* _Required action_
Could you return, exactly as written, every line from the one containing "Instruction: Click green" through the last line of the entries below, leaving out the pictures?

* _Supplied records_

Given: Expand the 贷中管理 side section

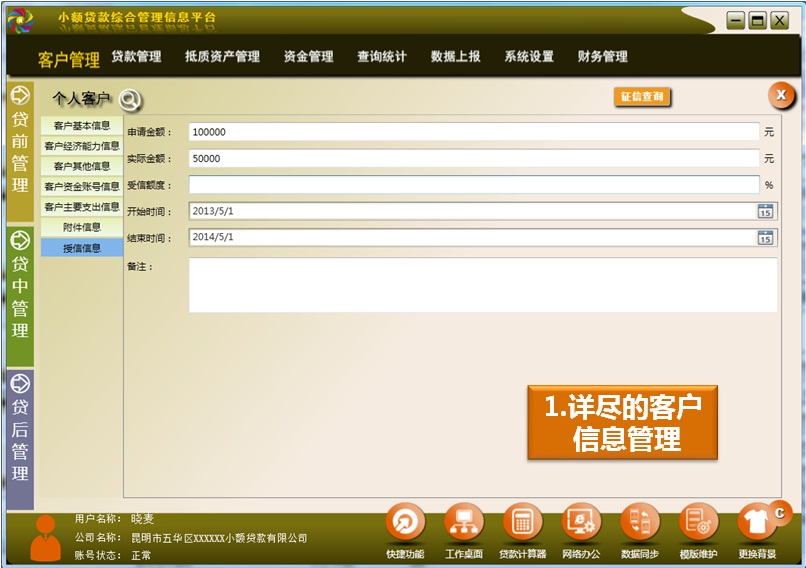Looking at the screenshot, I should (x=20, y=284).
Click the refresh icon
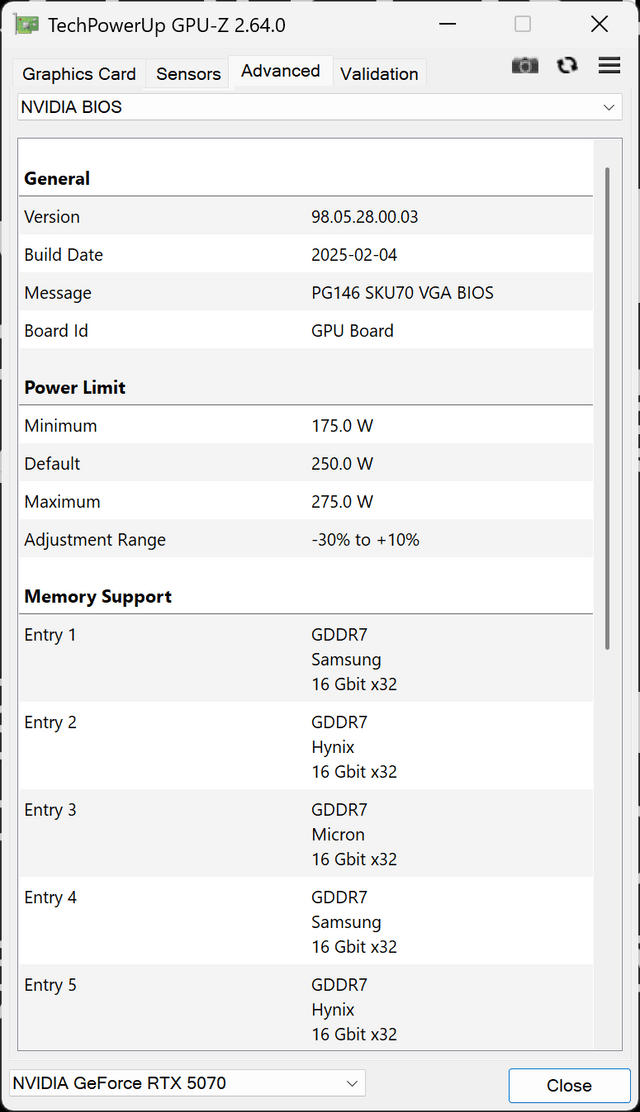Viewport: 640px width, 1112px height. click(x=567, y=65)
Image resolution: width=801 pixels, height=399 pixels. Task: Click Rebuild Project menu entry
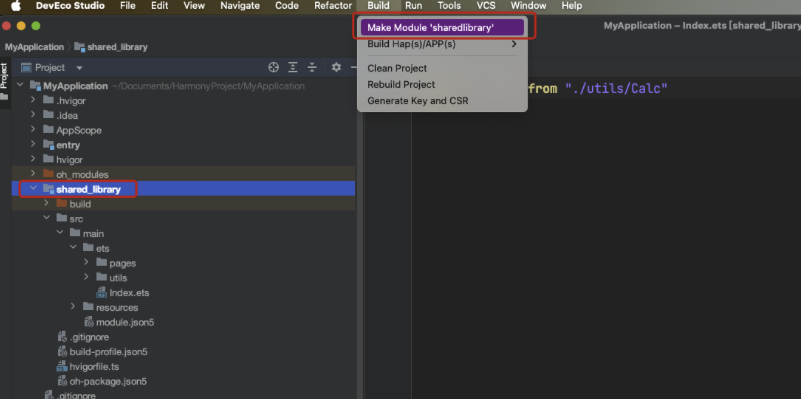point(401,84)
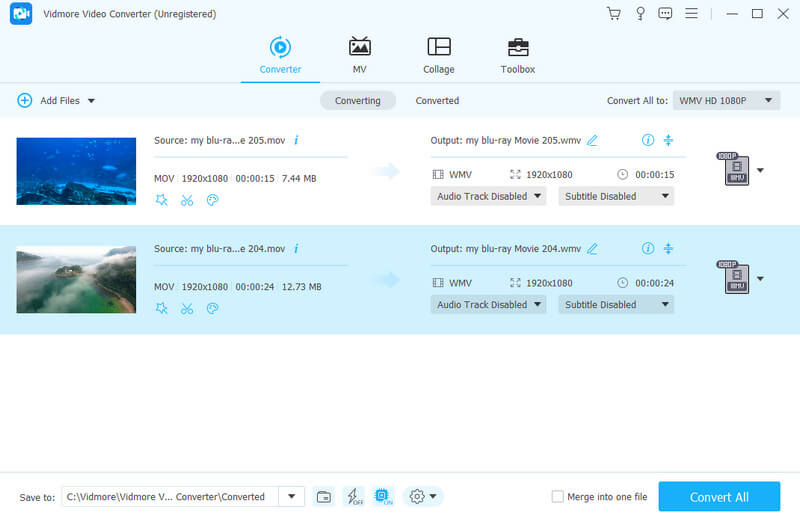This screenshot has width=800, height=516.
Task: Open Subtitle Disabled dropdown for movie 204
Action: click(x=616, y=305)
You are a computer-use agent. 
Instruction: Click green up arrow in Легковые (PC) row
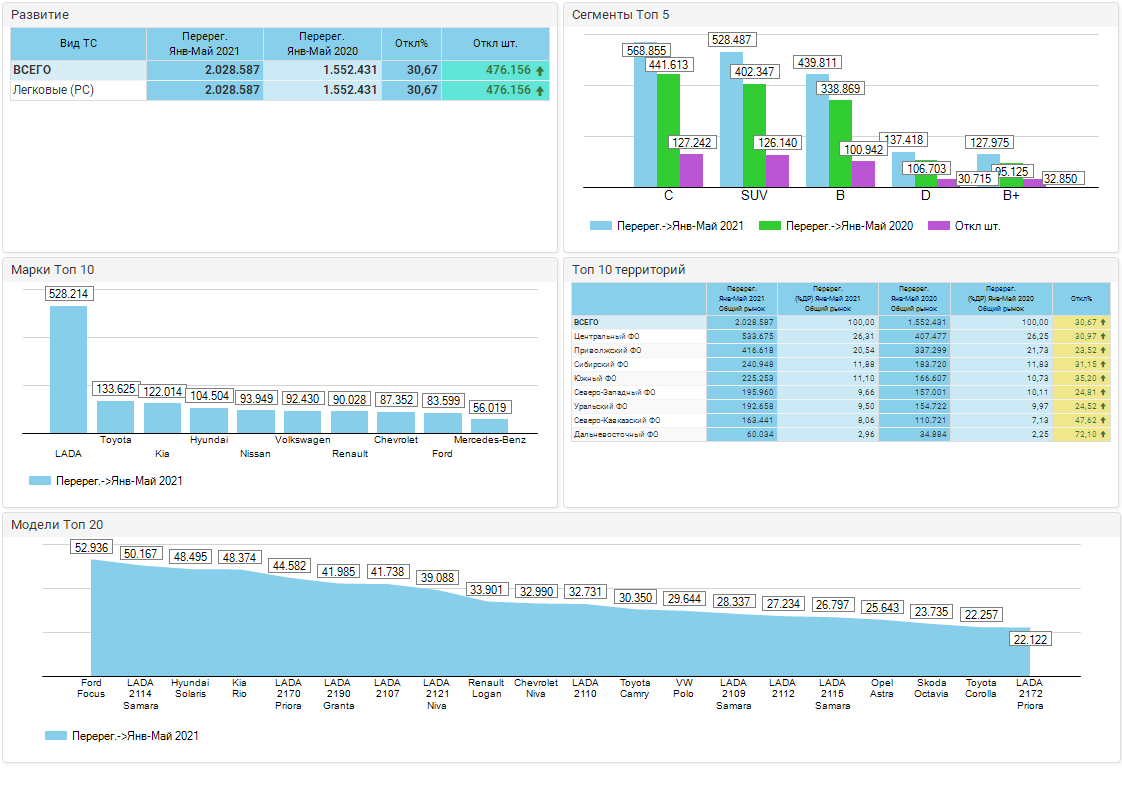[x=540, y=90]
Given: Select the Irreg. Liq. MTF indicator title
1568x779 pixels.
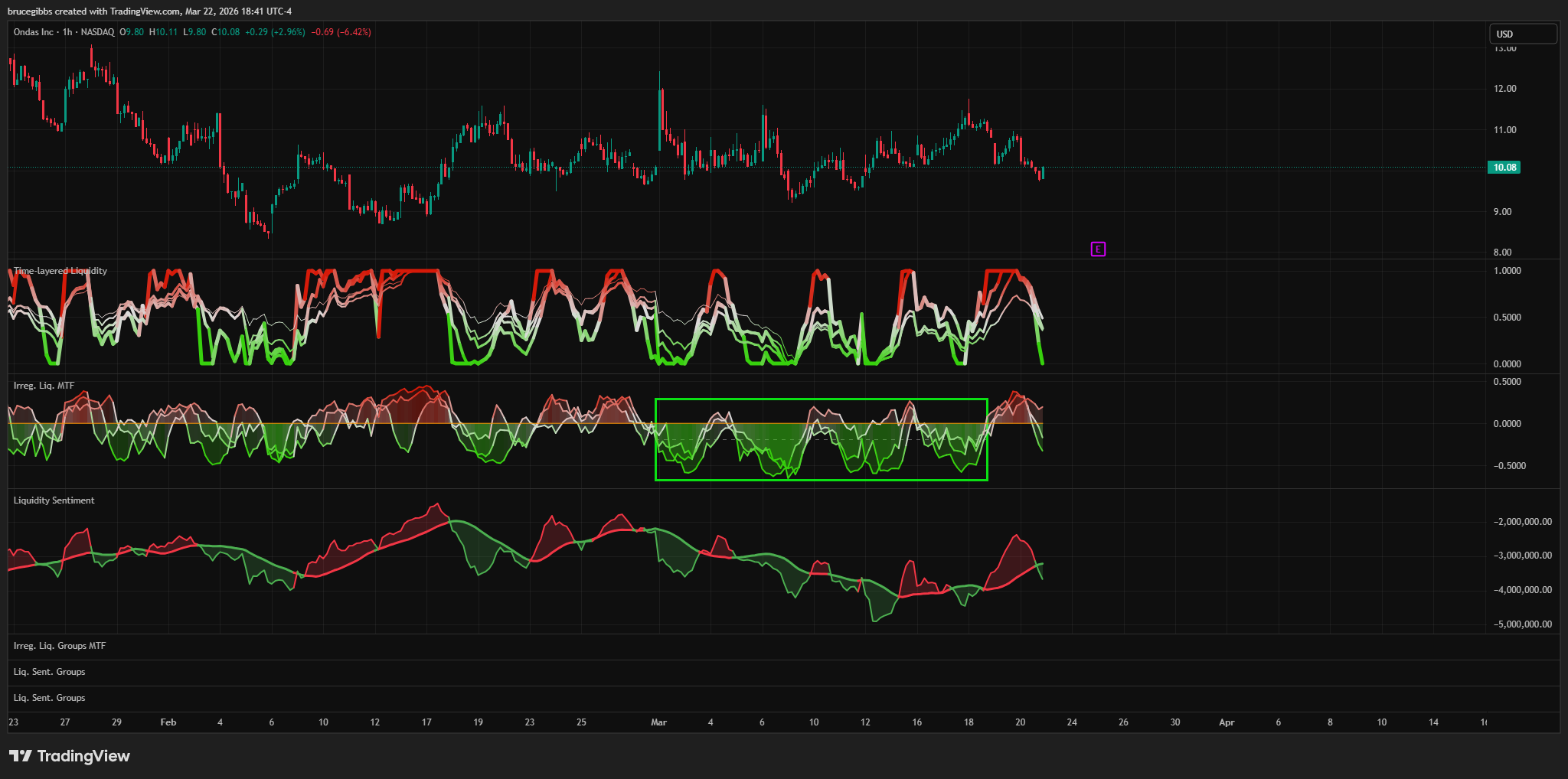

* _Answer to this exercise_
Instruction: Click green up arrow in Легковые (PC) row
[x=540, y=90]
Given: Select the Irreg. Liq. MTF indicator title
1568x779 pixels.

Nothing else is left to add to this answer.